File spoon-archives/marxism.archive/marxism_1994/94-11-30.000, message 22


Date: Wed, 02 Nov 1994 11:15:47 +1000
From: Steve.Keen-AT-unsw.EDU.AU
Subject: Re: Market Socialism


Louis Proyect wrote:

|It occurs to me that the success of Western Europe, Japan and United
|States vis a vis the former Soviet bloc has less to do with the
|efficiency of "markets" but more to do with their plunder of the third
|world which occurred over a period of centuries and which catapulted
|those countries into the modern, industrial era...

There is much truth to this for Western Europe, some for the USA, but
almost none for Japan. While Japan's first rise from feudalism did
eventually result in extreme imperialism, they were a power before
they were imperialist. Their rise from atomic ashes was partly
financed by US money, but again they were already an economic power
by the time Japanese multinationals started to make much money out
of low wage exploitation of the third world.

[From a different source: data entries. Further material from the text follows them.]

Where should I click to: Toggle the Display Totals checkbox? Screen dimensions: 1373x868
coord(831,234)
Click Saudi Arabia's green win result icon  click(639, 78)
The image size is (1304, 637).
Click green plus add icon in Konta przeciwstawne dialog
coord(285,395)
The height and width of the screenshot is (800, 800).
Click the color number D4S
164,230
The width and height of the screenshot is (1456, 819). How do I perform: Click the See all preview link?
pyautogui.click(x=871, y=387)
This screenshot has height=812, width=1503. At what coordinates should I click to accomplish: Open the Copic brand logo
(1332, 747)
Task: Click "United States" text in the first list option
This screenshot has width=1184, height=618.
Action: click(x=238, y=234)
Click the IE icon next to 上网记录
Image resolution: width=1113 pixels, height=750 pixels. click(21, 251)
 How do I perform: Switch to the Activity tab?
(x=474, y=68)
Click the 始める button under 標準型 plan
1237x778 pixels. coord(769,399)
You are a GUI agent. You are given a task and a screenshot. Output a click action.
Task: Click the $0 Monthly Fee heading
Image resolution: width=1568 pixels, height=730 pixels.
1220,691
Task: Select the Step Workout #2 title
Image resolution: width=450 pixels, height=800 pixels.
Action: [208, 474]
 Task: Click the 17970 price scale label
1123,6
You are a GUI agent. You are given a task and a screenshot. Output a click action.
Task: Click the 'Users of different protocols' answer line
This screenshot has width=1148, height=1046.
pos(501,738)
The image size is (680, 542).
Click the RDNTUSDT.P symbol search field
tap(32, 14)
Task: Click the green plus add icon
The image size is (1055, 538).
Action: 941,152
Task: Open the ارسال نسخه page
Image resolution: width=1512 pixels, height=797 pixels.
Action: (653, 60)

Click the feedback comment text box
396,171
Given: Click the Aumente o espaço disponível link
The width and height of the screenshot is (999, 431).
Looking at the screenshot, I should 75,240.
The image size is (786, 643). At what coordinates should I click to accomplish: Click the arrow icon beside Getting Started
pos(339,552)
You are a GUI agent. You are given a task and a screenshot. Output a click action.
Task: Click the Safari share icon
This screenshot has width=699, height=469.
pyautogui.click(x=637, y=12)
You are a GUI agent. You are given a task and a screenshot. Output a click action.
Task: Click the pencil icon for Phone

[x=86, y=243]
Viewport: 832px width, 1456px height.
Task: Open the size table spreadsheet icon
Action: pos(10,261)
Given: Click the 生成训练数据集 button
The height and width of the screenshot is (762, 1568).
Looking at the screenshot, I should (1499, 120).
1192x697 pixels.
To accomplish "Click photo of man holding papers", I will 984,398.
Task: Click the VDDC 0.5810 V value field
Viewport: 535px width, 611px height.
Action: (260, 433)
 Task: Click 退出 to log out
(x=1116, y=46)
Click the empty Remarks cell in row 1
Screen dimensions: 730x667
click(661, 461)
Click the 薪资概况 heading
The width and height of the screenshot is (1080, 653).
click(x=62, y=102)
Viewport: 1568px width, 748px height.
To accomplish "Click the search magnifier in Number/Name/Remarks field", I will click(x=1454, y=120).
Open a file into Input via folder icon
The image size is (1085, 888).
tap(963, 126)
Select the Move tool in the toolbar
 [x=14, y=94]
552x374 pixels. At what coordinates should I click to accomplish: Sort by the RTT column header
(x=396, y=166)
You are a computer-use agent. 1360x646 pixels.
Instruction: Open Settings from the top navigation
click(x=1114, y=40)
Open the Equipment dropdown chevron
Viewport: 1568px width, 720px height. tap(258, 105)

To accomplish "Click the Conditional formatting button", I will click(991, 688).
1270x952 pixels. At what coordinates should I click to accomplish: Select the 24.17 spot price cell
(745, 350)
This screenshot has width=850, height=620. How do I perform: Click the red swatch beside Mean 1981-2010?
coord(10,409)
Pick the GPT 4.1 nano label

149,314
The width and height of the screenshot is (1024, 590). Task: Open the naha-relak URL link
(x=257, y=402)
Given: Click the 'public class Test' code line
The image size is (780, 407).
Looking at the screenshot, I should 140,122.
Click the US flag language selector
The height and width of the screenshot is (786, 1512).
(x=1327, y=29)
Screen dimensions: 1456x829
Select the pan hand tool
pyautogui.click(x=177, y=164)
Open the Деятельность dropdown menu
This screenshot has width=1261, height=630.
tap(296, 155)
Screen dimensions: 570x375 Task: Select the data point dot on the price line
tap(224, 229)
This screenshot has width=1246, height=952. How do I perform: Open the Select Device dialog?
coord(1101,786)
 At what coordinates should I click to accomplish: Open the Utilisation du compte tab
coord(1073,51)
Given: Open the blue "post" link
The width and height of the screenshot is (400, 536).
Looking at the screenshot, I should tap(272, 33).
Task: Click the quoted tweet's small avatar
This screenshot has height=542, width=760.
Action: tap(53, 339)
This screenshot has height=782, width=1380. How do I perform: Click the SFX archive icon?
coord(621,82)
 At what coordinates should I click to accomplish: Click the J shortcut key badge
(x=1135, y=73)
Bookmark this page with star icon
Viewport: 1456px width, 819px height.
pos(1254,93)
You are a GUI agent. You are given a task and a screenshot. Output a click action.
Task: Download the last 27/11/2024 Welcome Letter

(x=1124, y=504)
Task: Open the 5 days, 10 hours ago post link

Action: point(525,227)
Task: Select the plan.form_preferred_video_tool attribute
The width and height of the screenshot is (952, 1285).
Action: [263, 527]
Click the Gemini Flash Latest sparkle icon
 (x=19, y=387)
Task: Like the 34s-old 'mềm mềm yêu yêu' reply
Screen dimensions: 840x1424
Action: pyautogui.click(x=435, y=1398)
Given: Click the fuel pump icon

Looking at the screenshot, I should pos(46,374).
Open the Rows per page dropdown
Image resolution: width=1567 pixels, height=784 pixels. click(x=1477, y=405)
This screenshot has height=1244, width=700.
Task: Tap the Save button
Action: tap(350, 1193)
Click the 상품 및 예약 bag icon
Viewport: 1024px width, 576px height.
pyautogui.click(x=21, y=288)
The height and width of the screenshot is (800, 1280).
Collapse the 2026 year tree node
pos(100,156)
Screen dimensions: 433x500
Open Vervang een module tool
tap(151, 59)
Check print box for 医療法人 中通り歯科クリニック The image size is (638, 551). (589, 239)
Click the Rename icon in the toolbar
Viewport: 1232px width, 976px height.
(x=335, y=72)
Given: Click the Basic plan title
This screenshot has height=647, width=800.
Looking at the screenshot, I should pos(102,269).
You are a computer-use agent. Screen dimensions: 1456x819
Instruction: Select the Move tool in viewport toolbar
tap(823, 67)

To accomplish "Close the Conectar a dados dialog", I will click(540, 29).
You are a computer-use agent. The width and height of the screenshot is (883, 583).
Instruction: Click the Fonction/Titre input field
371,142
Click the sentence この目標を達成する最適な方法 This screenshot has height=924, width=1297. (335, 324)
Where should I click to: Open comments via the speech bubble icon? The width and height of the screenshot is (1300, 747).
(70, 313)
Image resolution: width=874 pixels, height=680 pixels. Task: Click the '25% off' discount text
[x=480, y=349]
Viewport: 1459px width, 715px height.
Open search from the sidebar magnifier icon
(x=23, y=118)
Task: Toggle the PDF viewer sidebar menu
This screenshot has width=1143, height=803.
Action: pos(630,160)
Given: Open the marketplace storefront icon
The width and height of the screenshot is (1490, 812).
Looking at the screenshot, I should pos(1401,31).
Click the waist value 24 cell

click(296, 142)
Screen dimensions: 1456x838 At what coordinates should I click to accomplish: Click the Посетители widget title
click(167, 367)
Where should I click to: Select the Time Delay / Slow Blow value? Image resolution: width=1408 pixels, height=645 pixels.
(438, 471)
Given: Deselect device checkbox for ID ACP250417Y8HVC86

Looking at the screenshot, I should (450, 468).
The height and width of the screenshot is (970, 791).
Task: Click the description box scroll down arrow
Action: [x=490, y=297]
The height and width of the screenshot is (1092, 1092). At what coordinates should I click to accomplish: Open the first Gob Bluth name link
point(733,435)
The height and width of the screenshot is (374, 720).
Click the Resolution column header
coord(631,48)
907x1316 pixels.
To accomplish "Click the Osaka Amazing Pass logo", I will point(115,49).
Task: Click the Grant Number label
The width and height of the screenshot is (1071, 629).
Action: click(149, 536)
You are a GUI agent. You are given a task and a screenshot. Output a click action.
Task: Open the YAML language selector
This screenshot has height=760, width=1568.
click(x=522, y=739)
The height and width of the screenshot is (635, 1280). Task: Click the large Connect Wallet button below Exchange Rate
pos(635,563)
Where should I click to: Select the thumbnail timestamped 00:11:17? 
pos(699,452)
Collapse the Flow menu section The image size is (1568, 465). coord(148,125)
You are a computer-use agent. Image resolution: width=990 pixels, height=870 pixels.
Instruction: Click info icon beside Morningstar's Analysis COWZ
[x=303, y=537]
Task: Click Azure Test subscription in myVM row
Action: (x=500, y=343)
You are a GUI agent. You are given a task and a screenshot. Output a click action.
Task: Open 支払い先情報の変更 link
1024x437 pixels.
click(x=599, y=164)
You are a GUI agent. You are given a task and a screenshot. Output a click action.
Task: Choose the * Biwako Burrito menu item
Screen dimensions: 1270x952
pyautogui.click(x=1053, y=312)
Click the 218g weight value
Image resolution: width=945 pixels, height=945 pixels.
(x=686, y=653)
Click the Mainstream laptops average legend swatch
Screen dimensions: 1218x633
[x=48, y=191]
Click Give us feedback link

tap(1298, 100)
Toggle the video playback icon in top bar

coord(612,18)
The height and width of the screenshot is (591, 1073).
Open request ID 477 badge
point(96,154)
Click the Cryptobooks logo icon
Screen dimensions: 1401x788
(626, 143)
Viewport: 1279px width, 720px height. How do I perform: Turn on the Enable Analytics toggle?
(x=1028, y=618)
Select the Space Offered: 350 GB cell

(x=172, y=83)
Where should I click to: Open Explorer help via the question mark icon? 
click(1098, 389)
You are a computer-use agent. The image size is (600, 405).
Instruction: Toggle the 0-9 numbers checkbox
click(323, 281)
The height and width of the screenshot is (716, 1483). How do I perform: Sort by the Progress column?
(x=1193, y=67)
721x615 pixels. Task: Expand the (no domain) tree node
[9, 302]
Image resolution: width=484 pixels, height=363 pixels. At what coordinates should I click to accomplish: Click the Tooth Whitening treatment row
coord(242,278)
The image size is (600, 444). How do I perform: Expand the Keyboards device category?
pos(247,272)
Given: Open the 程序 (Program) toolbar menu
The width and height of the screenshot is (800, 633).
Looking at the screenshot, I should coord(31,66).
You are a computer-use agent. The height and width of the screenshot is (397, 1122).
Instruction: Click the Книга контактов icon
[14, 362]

The USA has been imperialist for large parts of this century, and
it did wage war against Mexico last century; but I doubt that
any accounting system would find that it made money out of it
"foreign adventures"--certainly in comparison to Western European
countries such as Holland (in particular), England, France, Spain,
Portrugal, where colonial exploitation was an inherent part of
government policy for centuries.

In other words, you have to use a dynamic internal to capitalism
to expain the growth of the USA and Japan. And that is something
which the Old Scribbler himself had no problems with.